Please note: This PhD defence will take place in DC 3317 and online.
Sreeharsha Udayashankar, PhD candidate
David R. Cheriton School of Computer Science
Supervisor: Professor Samer Al-Kiswany
The exponential growth of digital data generation imposes severe performance and efficiency demands on modern datacenter infrastructure. While hardware accelerators, such as CPUs supporting SIMD instruction sets and network switches supporting P4-based programmability, have the potential to mitigate these bottlenecks, their adoption in large-scale systems is hindered by restrictive programming models and resource constraints.

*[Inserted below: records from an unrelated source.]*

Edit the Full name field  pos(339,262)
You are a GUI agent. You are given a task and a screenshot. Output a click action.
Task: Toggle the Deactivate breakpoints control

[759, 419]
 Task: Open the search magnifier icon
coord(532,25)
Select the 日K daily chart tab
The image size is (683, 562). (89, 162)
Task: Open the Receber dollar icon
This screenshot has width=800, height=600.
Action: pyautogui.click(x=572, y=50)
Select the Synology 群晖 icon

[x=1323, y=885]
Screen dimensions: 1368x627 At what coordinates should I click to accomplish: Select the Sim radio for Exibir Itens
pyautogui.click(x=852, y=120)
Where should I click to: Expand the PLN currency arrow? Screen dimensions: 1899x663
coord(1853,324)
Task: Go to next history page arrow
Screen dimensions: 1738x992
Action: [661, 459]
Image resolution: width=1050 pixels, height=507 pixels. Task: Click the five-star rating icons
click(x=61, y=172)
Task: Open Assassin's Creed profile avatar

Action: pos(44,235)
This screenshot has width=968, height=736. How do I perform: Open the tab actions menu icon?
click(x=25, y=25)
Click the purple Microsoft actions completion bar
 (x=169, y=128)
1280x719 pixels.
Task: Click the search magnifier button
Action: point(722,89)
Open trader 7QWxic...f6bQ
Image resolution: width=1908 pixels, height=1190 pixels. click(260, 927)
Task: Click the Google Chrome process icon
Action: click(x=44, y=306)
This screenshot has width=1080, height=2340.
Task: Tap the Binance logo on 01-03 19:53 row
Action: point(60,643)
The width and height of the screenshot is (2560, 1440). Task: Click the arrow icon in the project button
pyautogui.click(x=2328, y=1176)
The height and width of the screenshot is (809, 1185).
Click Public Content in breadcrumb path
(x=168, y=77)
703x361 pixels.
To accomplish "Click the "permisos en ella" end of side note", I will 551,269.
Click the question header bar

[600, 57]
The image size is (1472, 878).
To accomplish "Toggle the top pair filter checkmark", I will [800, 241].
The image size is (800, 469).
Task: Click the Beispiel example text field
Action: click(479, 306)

This thesis addresses these challenges by redesigning deduplicated storage systems and cluster schedulers to leverage hardware-acceleration effectively.
This thesis first presents VectorCDC, a method for accelerating data deduplication by restructuring hashless content-defined chunking (CDC) algorithms to exploit vector instructions. By identifying and optimizing common processing patterns, specifically Extreme Byte Searches and Range Scans, VectorCDC achieves throughput improvements of 8.35x–26.2x over existing vector-accelerated techniques and up to 207.2x over unaccelerated baselines across x86, ARM, and IBM architectures.
To further address the throughput degradation of CDC algorithms at the large chunk sizes favored by production systems, this thesis presents SeqCDC. SeqCDC is a novel chunking algorithm that uses a novel lightweight boundary detection mechanism and content-defined data skipping. SeqCDC improves chunking throughput by 10x over unaccelerated algorithms and 25–30% over the fastest vector-accelerated alternatives, while minimally affecting deduplication efficiency.
Finally, this thesis proposes Draconis, a network-accelerated scheduler built using P4 programmable switches, designed to support microsecond-scale workloads. Draconis forgoes the inefficient design adopted by prior switch-based schedulers by implementing a switch-compatible task queue with delayed pointer correction, eliminating the latency penalties caused by node-level blocking. Evaluation results demonstrate that Draconis reduces the 99th percentile scheduling delay by 3x–200x over state-of-the-art network-accelerated solutions, and increases scheduling throughput by 52x–116x over state-of-the-art server-based solutions.
To attend this PhD defence in person, please go to DC 3317. You can also attend virtually on MS Teams.